Sramana Mitra: I think there are two categories of applications though. There are some that are actually re-engineering existing business processes to go mobile. Then there is this new category of applications that are possible because of the geo-location services available on the mobile. What kinds of capabilities does that offer as it pertains to a particular business? That requires original thinking and fresh approaches.
Tom Hogan: I think that’s right. In the former case, which is less difficult to get your head around, there’s still some subtle differences. I’ll give you the simplest example. I’ve got a CRM system or a general ledger HR system and I want to be able to render it on a mobile device. That’s fine but you can’t just do a screen shot and take the same look and feel and just cram it into a Galaxy or an iPhone. Even in that scenario when you’re re-inventing things, you still have to think through the user experience.
Sramana Mitra: The user experience has to be thought through, but the work flow and the business logic is still the same. Whereas the logic of the application changes when you’re going into this territory of geo-location capabilities.

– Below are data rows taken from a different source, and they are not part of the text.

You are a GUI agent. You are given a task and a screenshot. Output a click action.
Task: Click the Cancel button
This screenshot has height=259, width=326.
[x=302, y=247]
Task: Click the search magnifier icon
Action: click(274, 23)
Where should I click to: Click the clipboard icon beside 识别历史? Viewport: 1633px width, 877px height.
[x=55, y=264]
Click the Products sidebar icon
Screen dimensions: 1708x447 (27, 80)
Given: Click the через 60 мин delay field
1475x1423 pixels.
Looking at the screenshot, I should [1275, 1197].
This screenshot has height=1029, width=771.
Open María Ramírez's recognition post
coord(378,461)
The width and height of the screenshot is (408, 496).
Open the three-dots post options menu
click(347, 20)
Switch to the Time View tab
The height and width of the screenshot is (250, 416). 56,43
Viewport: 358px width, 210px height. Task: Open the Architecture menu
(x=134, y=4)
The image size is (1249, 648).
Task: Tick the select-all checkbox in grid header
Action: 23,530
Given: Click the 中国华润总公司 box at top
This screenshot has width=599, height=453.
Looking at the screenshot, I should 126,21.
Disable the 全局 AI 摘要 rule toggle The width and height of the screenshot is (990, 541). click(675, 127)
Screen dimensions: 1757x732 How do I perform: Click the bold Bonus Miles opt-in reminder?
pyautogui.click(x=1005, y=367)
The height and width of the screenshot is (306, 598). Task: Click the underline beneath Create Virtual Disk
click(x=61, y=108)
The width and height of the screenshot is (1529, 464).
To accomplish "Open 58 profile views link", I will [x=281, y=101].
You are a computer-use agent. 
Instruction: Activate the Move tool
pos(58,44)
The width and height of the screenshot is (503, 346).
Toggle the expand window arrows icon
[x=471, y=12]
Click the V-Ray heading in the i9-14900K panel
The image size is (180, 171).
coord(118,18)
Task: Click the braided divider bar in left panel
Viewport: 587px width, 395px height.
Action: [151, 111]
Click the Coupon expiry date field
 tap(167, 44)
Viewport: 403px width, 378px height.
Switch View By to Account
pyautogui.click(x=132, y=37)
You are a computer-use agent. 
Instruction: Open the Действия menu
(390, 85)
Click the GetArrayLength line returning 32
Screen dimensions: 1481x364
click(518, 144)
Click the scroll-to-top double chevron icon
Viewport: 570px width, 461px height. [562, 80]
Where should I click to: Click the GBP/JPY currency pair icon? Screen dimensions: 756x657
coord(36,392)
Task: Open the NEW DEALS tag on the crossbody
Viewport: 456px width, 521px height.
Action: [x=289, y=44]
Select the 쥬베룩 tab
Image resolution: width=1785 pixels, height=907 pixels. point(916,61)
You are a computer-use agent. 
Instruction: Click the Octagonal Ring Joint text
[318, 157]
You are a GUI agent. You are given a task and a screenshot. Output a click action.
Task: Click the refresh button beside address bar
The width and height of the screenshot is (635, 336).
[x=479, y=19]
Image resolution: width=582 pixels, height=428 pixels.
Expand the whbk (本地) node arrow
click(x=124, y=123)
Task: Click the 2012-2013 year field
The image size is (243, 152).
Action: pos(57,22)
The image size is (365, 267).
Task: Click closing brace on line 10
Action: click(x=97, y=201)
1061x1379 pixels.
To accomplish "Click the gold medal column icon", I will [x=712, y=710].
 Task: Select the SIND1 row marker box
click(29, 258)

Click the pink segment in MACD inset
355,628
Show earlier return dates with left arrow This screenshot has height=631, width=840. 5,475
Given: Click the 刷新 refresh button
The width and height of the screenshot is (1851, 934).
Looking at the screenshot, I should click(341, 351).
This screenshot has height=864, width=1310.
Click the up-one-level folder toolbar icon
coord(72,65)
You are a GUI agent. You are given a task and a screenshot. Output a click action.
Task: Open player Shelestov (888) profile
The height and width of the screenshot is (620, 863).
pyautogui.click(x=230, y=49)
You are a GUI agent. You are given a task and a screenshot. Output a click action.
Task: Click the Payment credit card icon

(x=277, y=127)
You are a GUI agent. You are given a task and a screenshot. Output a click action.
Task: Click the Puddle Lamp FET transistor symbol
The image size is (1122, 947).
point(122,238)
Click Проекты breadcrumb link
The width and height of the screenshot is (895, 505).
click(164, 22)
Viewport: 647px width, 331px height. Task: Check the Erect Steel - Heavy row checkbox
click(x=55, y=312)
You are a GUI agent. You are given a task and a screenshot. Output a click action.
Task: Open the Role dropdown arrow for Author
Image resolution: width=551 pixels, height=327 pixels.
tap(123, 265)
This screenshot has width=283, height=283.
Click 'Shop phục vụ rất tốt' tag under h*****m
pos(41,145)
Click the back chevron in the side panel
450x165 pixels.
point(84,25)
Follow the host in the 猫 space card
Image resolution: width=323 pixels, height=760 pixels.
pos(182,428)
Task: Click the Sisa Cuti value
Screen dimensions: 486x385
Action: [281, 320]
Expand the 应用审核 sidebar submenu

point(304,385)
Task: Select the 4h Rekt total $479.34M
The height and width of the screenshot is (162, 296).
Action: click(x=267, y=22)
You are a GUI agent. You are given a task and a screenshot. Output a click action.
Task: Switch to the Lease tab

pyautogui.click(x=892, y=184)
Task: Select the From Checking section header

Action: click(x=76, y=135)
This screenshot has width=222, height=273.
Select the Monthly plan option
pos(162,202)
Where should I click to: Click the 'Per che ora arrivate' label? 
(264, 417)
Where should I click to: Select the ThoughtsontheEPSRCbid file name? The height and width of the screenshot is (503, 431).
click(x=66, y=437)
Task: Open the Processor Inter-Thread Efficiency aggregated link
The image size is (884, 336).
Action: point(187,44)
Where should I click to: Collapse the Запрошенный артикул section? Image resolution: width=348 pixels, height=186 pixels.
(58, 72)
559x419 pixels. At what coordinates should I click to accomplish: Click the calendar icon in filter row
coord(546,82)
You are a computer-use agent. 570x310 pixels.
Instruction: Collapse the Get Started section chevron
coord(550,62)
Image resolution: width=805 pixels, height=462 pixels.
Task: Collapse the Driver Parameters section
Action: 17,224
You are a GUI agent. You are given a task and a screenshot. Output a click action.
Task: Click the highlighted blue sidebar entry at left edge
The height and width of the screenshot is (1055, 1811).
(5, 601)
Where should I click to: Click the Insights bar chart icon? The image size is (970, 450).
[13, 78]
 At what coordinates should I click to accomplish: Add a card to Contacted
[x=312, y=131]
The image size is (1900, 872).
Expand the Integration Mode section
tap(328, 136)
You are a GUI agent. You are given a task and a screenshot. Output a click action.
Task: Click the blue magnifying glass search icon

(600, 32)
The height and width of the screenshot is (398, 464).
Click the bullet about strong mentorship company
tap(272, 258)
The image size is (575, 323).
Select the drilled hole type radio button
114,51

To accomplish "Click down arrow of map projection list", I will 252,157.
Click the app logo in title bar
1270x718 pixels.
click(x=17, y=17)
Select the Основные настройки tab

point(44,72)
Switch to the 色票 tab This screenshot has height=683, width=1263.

Tom Hogan: We’re going to jump around and give you one quick example. United Technologies has thousands of people who service elevators and escalators around the world. The standard process might be to use a dispatching service and building contact information. What if when somebody shows up at a service call in a particular facility, the system automatically downloads blueprints and mechanical information about the escalators and elevators in that building so that the service person has immediate real-time access to information. That’s taking an old work flow process and thinking about ways to reinvent.
Sramana Mitra: The 30,000 foot view on that is that the discipline of technical service that fuse technical service in particular does have a direct geo-location element to it. That is a work flow process that demands you rethink it with that capability in mind as you are redesigning the user experience.
Tom Hogan: Right.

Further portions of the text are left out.